積極的自腹、消極的自腹、強迫的自腹。大規模調査でみえてきた枠組みと特徴
「未踏の地」であった自腹という現象に踏み込むため、「教職員の自己負担額に関する調査(2022年度間)」を実施。全国の公立小・中学校に勤務する、現在の職についてから2年目以降の教職員計1,034人に対し、下記のカテゴリについて2022年度に自己負担した名目や金額、その経緯、また、これまでの教職員人生における支出総額などを調査しました。
【調査対象】
校長、教頭、副校長、主幹教諭、指導教諭
教諭(正規雇用)、教諭(非正規雇用)
事務職員
【カテゴリ】
授業
部活動
旅費
弁償・代償
その他
その調査結果をもとに、10人いれば10人それぞれ、10回あれば10回それぞれの経緯や背景が存在する自腹を、「積極的」「消極的」「強迫的」という三つの分析枠組みで整理しながら、発生率・頻度の関係に加え、自腹への意識などについて分析します。また、属性別の傾向や学校の特徴との相関などについて、考察を行います。
こんなみなさまにおすすめ
・自腹の存在に違和感がある小・中学校教職員の方
・自腹を抑制していくための学校財務マネジメントの具体的な実践方法を知りたい学校事務職員の方
・自腹の抑制や教職員のよりよい働き方の実現のために、学校経営を見直していきたい学校管理職の方
・公立小・中学校教職員の自腹の状況について知りたいすべての方
内容説明
授業/部活動/旅費/弁償・代償/その他における自己負担について大規模調査を実施。集まった声を踏まえ、解決策を提案!自己負担からの解放と私費に頼らない公立学校をめざして。
目次
序章 自腹という未踏の地
第1部 自腹の事例(小学校教員・ミカ先生の自腹フルな1日;自腹をする理由;自腹に対する声)

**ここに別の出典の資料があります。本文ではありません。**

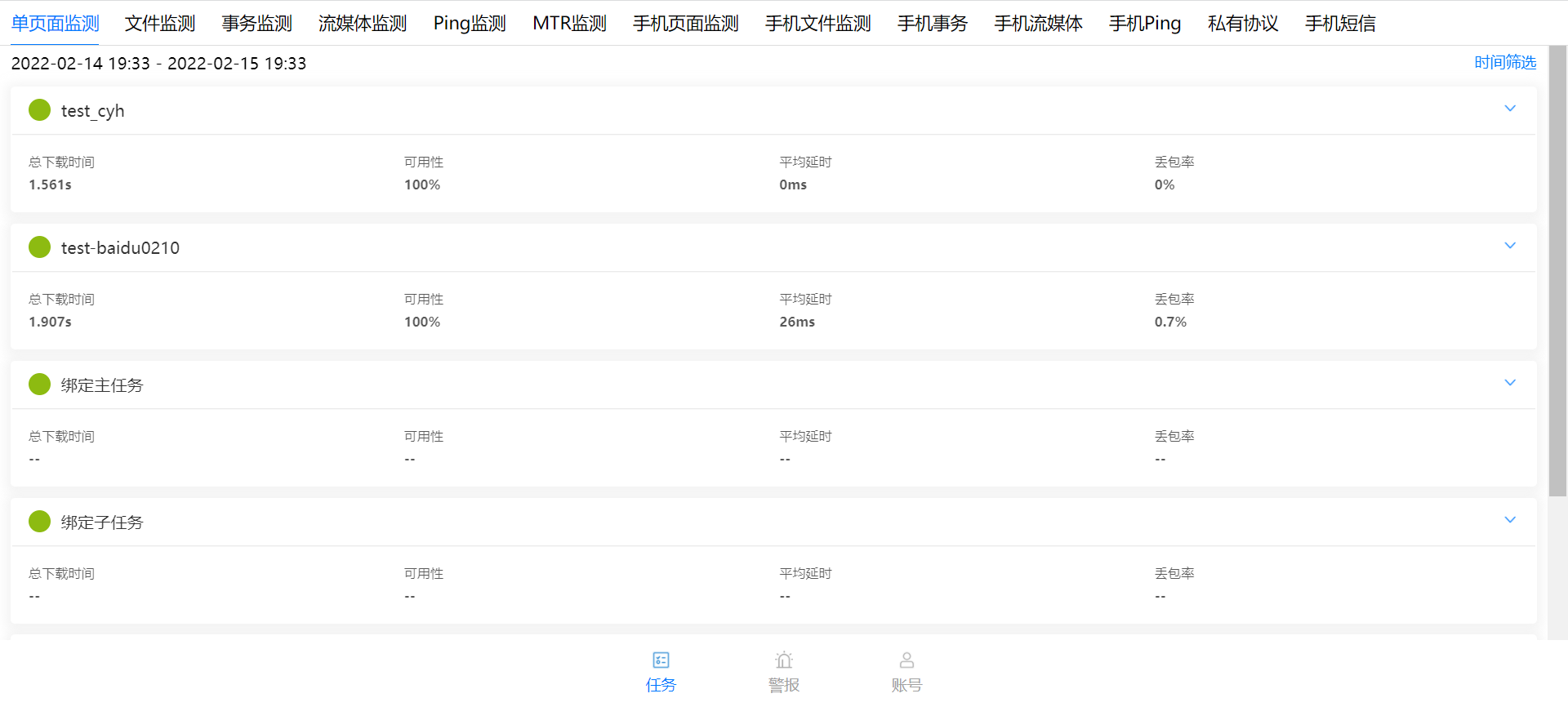Select the MTR监测 tab

click(569, 24)
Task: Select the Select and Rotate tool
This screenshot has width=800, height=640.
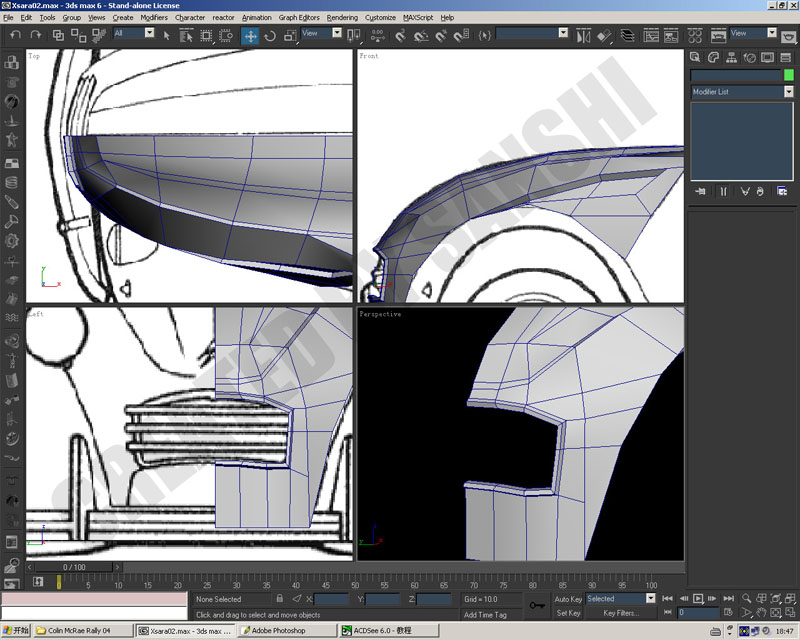Action: click(270, 36)
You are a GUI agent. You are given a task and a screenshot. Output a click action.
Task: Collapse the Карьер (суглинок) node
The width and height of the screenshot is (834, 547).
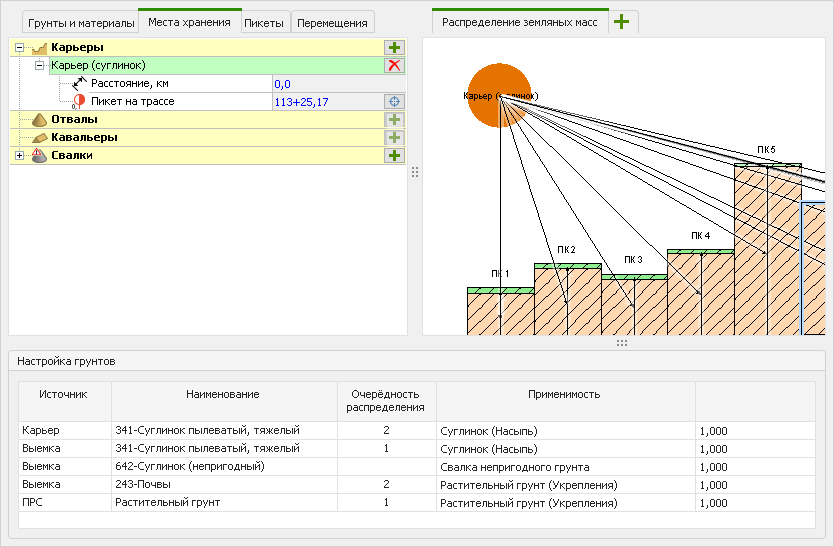click(39, 65)

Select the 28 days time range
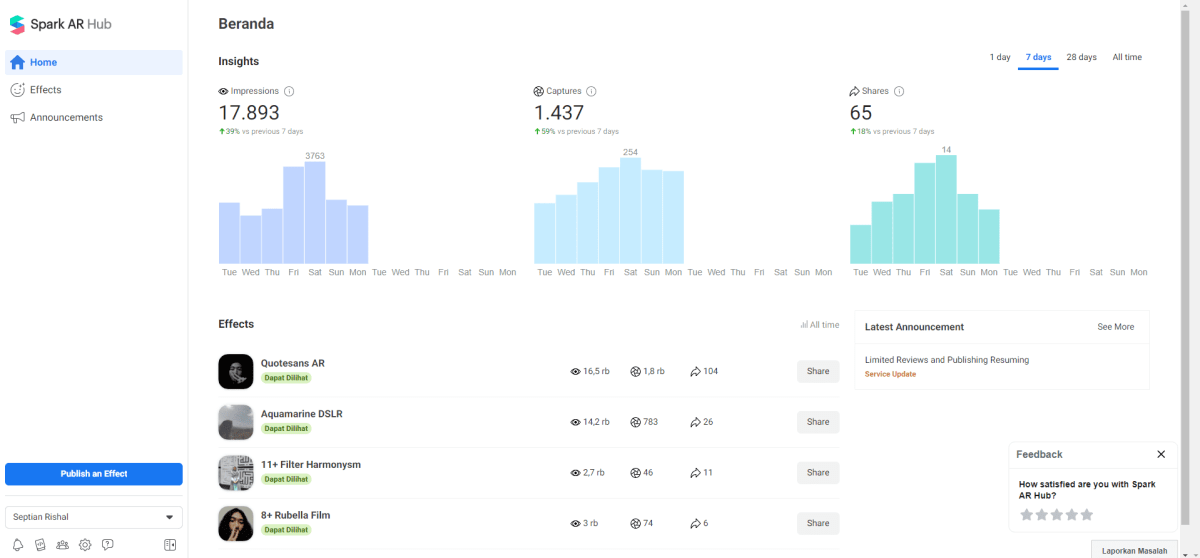tap(1081, 57)
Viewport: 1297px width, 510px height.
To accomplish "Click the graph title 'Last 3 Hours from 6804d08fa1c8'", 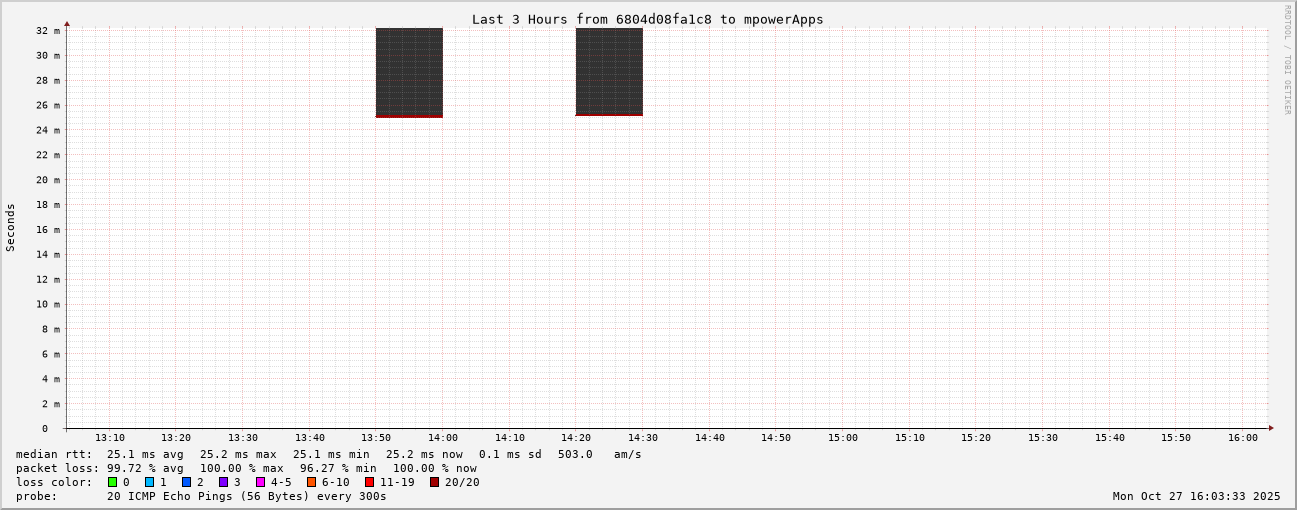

第2部 自腹のデータ(調査の概要;調査からみえた実態;調査を踏まえた考察)
第3部 自腹の解決策(学校財務マネジメントの確立と意識改革;学校財務制度の改善と教育行政との連携)
終章 自腹からの解放
小学校教員・ミカ先生のノー自腹な1日
著者等紹介
福嶋尚子[フクシマショウコ]
千葉工業大学工学部教育センター准教授/「隠れ教育費」研究室チーフアナリスト。新潟大学教育人間科学部(当時)で教育行政学、教育法学、教育政策学を学び、修士課程を経て、2011年東京大学大学院教育学研究科の博士課程に進学。2015年度より千葉工業大学にて教職課程に助教として勤務し、2021年より准教授(現職)、教育行政学を担当。2016年12月に博士号(教育学)取得。モットーは「子どもを排除しない学校」「学校の自治」「公教育の無償性」の実現、「教職員の専門職性」の確立。研究関心は、教材整備、学校財務、学校評価、校則、給食、PTA、不登校など
〓澤靖明[ヤナギサワヤスアキ]
埼玉県川口市立青木中学校事務主幹/「隠れ教育費」研究室チーフディレクター。県内の小・中学校に事務職員として勤務。「事務職員の仕事を事務室の外へ開き、教育社会問題の解決に教育事務領域から寄与する」をモットーに、教職員・保護者・子ども・地域、そして現代社会へ情報を発信。研究関心は、家庭の教育費負担・就学支援制度。具体的には、「教育の機会均等と無償性」「子どもの権利」「PTA活動」などを研究している。勤務と並行し、中央大学法学部通信教育課程で学び、校内でリーガルサポートにも取り組む。日本教育事務学会理事(研究推進委員会副委員長)、学校事務法令研究会会長、川口市立労働安全衛生委員、川口市教育研究会事務局長などを務める
古殿真大[フルドノシンタ]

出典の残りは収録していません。